Il prend le sac et le dépose sur la table près de lui.

MANASSÉ, à part.
À cet œil de lynx rien ne peut échapper
Les cavaliers au moins sont aisés à tromper ;

Je leur prends leur navire et leur ouvre ma banque.
Ainsi, grâce à mes soins, leur ressource leur manque ;
Et puis au denier douze, ainsi qu’il est réglé,
Je leur revends l’argent que je leur ai volé ;
Car voler des chrétiens, c’est chose méritoire.

CROMWELL.
Que sais-tu de nouveau, face de purgatoire ?
MANASSÉ.
Rien : — sinon que le bruit s’est dans Londre épandu

Qu’un astrologue à Douvre avait été pendu.

CROMWELL.
C’est bien fait. — Mais toi-même, es-tu pas astrologue ?
MANASSÉ, après un moment d’hésitation.
Point de faux témoignage, a dit le décalogue.

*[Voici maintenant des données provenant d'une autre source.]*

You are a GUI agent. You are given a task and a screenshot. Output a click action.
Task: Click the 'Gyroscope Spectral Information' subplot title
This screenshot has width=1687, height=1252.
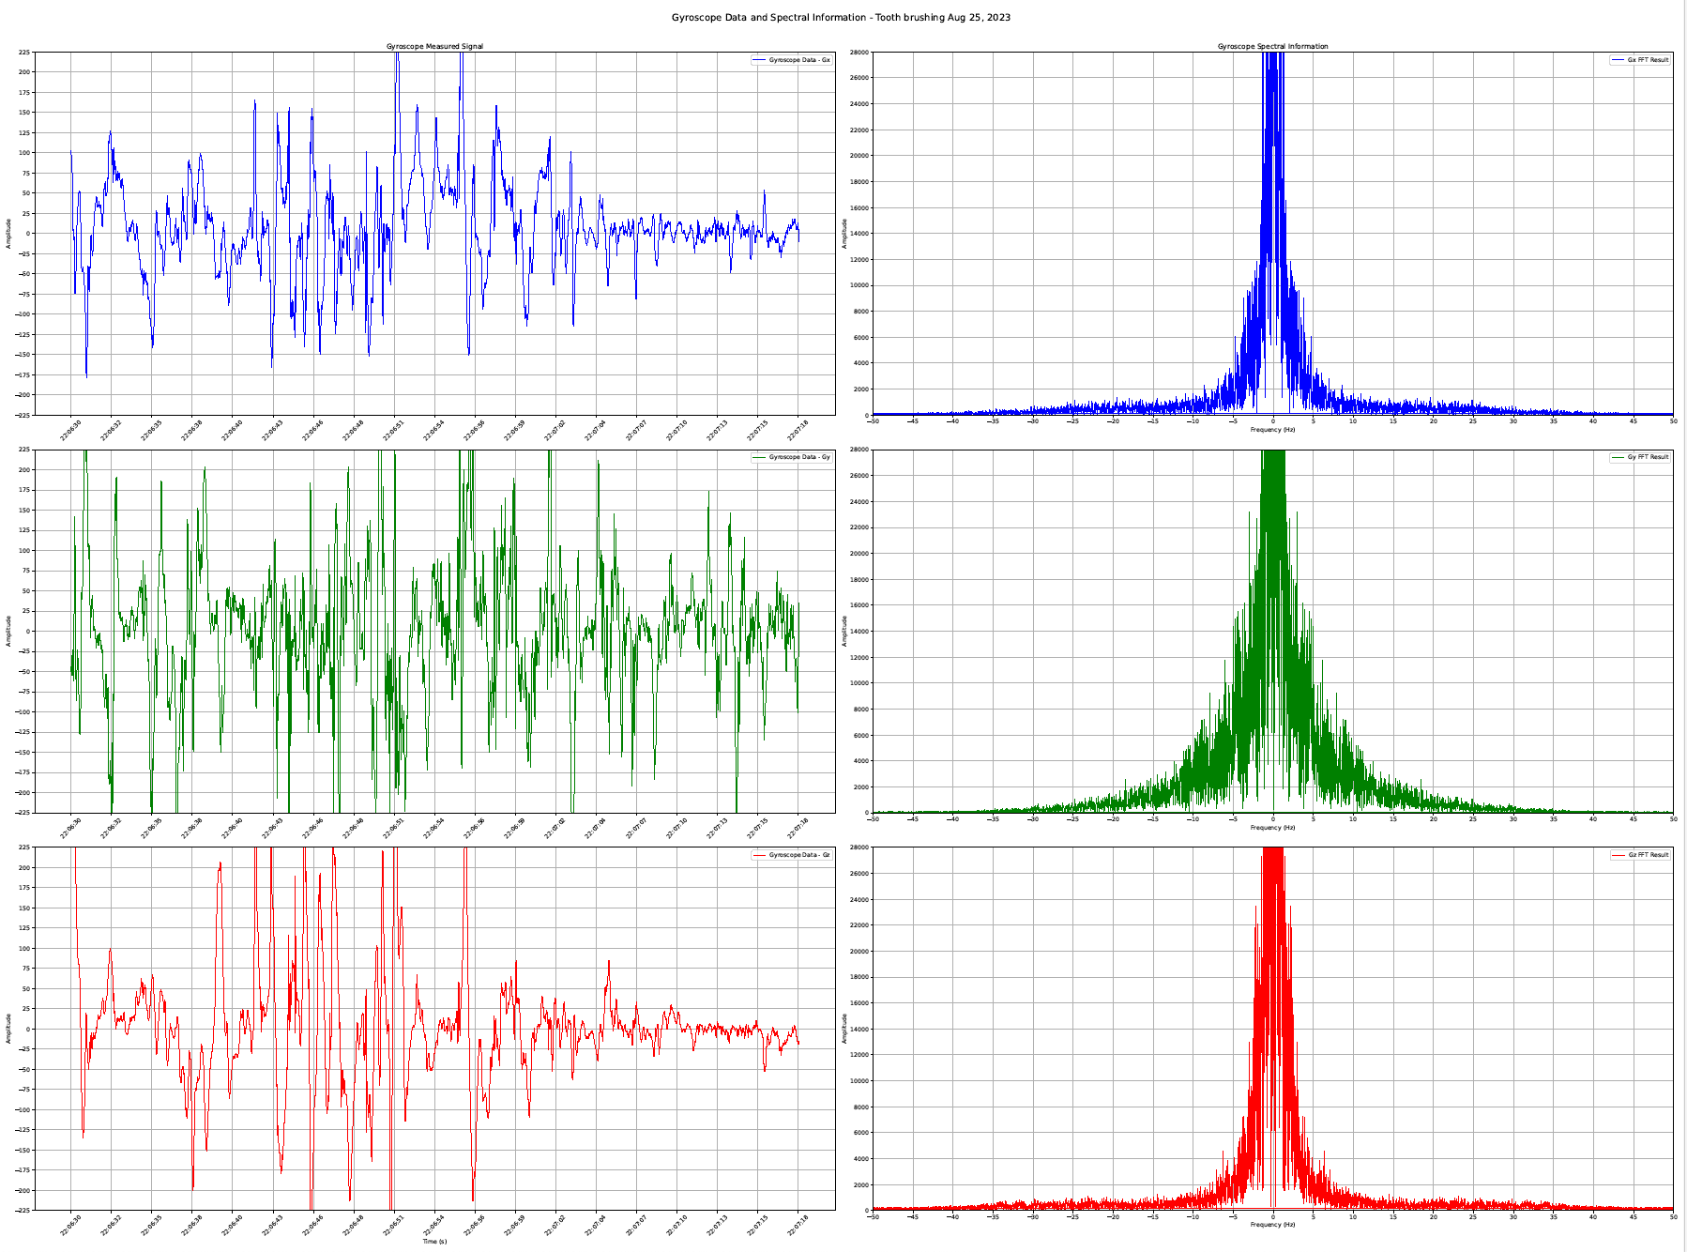pyautogui.click(x=1272, y=46)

Oui, je comprends ce livre, obscur pour le démon,
Qu’épelait Zoroastre, où lisait Salomon.
Oui, je sais lire au ciel vos bonheurs, vos désastres.

CROMWELL, à part, l’œil fixé sur le juif.
Sort bizarre ! épier les hommes et les astres !

Astrologue là-haut, ici-bas espion !

MANASSÉ, s’approchant avec vivacité d’une fenêtre ouverte au fond de la salle.et à travers laquelle on entrevoit un ciel étoilé.
Tenez ! précisément, là, près du Scorpion, —

En ce moment, seigneur, je vois... —

CROMWELL.
Quoi ?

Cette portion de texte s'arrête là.